__Provided information__:
--- START ---
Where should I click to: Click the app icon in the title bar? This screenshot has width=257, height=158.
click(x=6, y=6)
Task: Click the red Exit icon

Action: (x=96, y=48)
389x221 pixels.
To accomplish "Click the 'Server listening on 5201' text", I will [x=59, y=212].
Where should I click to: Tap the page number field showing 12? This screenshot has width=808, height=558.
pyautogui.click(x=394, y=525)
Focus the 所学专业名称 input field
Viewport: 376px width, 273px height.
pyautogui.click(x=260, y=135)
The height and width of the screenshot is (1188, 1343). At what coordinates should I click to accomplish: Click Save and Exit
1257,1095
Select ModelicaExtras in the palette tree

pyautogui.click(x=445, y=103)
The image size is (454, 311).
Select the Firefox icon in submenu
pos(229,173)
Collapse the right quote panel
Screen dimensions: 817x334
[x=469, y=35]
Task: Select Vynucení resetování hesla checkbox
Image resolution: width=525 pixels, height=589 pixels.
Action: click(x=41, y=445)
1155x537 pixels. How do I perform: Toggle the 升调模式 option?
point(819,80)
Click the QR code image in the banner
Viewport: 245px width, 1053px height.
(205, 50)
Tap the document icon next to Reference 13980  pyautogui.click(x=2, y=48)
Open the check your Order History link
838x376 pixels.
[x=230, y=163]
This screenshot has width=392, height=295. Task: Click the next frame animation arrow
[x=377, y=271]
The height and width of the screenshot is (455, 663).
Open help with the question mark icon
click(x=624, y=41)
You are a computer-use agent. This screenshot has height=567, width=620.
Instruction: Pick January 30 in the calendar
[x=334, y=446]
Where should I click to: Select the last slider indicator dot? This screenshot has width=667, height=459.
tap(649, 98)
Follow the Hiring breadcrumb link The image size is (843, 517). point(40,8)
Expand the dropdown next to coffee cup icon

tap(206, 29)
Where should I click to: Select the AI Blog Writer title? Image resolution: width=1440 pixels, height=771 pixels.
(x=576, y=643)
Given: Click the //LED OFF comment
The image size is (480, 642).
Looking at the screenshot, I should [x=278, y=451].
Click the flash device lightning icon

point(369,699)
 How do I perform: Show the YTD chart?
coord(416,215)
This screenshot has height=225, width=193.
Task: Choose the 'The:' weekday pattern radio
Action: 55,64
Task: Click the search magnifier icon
--- END ---
__Try it__: Every entry above needs to be duplicated exactly.

__Exercise solution__:
Where should I click to: Click the app icon in the title bar? This screenshot has width=257, height=158.
click(x=6, y=6)
Task: Click the red Exit icon

Action: (x=96, y=48)
389x221 pixels.
To accomplish "Click the 'Server listening on 5201' text", I will [x=59, y=212].
Where should I click to: Tap the page number field showing 12? This screenshot has width=808, height=558.
pyautogui.click(x=394, y=525)
Focus the 所学专业名称 input field
Viewport: 376px width, 273px height.
pyautogui.click(x=260, y=135)
The height and width of the screenshot is (1188, 1343). At what coordinates should I click to accomplish: Click Save and Exit
1257,1095
Select ModelicaExtras in the palette tree

pyautogui.click(x=445, y=103)
The image size is (454, 311).
Select the Firefox icon in submenu
pos(229,173)
Collapse the right quote panel
Screen dimensions: 817x334
[x=469, y=35]
Task: Select Vynucení resetování hesla checkbox
Image resolution: width=525 pixels, height=589 pixels.
Action: click(x=41, y=445)
1155x537 pixels. How do I perform: Toggle the 升调模式 option?
point(819,80)
Click the QR code image in the banner
Viewport: 245px width, 1053px height.
(205, 50)
Tap the document icon next to Reference 13980  pyautogui.click(x=2, y=48)
Open the check your Order History link
838x376 pixels.
[x=230, y=163]
This screenshot has width=392, height=295. Task: Click the next frame animation arrow
[x=377, y=271]
The height and width of the screenshot is (455, 663).
Open help with the question mark icon
click(x=624, y=41)
You are a computer-use agent. This screenshot has height=567, width=620.
Instruction: Pick January 30 in the calendar
[x=334, y=446]
Where should I click to: Select the last slider indicator dot? This screenshot has width=667, height=459.
tap(649, 98)
Follow the Hiring breadcrumb link The image size is (843, 517). point(40,8)
Expand the dropdown next to coffee cup icon

tap(206, 29)
Where should I click to: Select the AI Blog Writer title? Image resolution: width=1440 pixels, height=771 pixels.
(x=576, y=643)
Given: Click the //LED OFF comment
The image size is (480, 642).
Looking at the screenshot, I should [x=278, y=451].
Click the flash device lightning icon

point(369,699)
 How do I perform: Show the YTD chart?
coord(416,215)
This screenshot has height=225, width=193.
Task: Choose the 'The:' weekday pattern radio
Action: 55,64
Task: Click the search magnifier icon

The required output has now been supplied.